ROCKLAND — The Knox County District Attorney’s Office will review all current and closed cases in which former Rockland police Officer Jacob Shirey was involved.

The decision announced Wednesday by District Attorney Jonathan Liberman comes after a state judge concluded that Shirey was not a credible witness and urged the review.

Shirey resigned on Jan. 9, 2017, from the Rockland Police Department for what the city said were personal reasons. His resignation came as he was under investigation for allegedly lying to supervisors about his activities while on duty, according to court documents. The allegations included going home and sleeping while on duty and denying he had done so.

“The integrity of convictions obtained by our office is of the utmost importance,” Liberman said in a prepared statement.

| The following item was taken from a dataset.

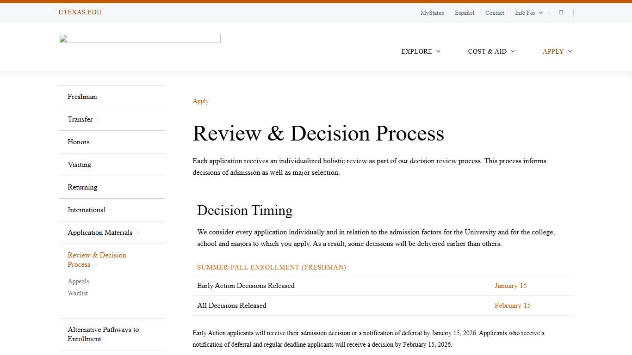Open the Info For dropdown
This screenshot has height=355, width=632.
point(528,12)
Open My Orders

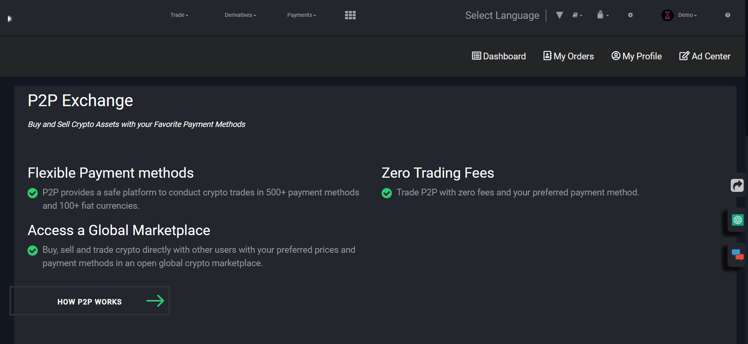[568, 56]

He said the office staff will review open cases to decide whether further prosecution is warranted.

“And we will review closed cases to decide whether they should be reopened,” Liberman said.

The District Attorney’s Office provided information to defendants and their attorneys last year when it was informed by Rockland police that it had concerns about Shirey’s professionalism and honesty.

Justice Daniel Billings issued a ruling June 22 in Knox County Superior Court allowing Earle J. Studley of Union to withdraw his guilty plea in a drunken driving case.

Studley had pleaded guilty to charges of criminal operating under the influence and unlawful possession of suboxone stemming from an Oct. 11, 2013, traffic stop by Shirey in Rockland. He pleaded guilty in March 2015 and was given a two-year deferred disposition.

Before his scheduled sentencing occurred in July 2017, however, allegations arose about Shirey.

“This is not a situation where an officer’s credibility is brought into question by a single incident or a one-time mistake,” Billings said. “The Giglio materials document that former Officer Shirey has exhibited an ongoing pattern of dishonesty that raises questions about the outcome of any matter where his credibility was material to the outcome.”

Studley’s attorney, Christopher MacLean, has filed a motion to challenge the stop by Shirey, saying he had no reasonable suspicion to pull over his client.

In May 2017, Justice Bruce Mallonee ruled that the state was required to provide information it had concerning Shirey to defendants or their attorneys in 20 criminal cases. That ruling came after the District Attorney’s Office informed the court about credibility concerns with Shirey.

The U.S. Supreme Court, in the 1972 case Giglio vs. the United States, ruled that the prosecution is obligated to turn over evidence that could raise questions about the credibility of any government witnesses.

Billings also pointed out in his June 2018 ruling that he had found Shirey not credible in a September 2014 case. In that case, the judge said he did not find Shirey’s testimony credible about a traffic stop that led to a drunken driving arrest. The judge suppressed statements made by that defendant.

Shirey did not file a written report on that case until two months after the arrest and when he testified at a court hearing, he said he had a vivid memory of the reasons for the stop.

Shirey graduated from the Maine Criminal Justice Academy in May 2013 after joining the Rockland department in October 2012.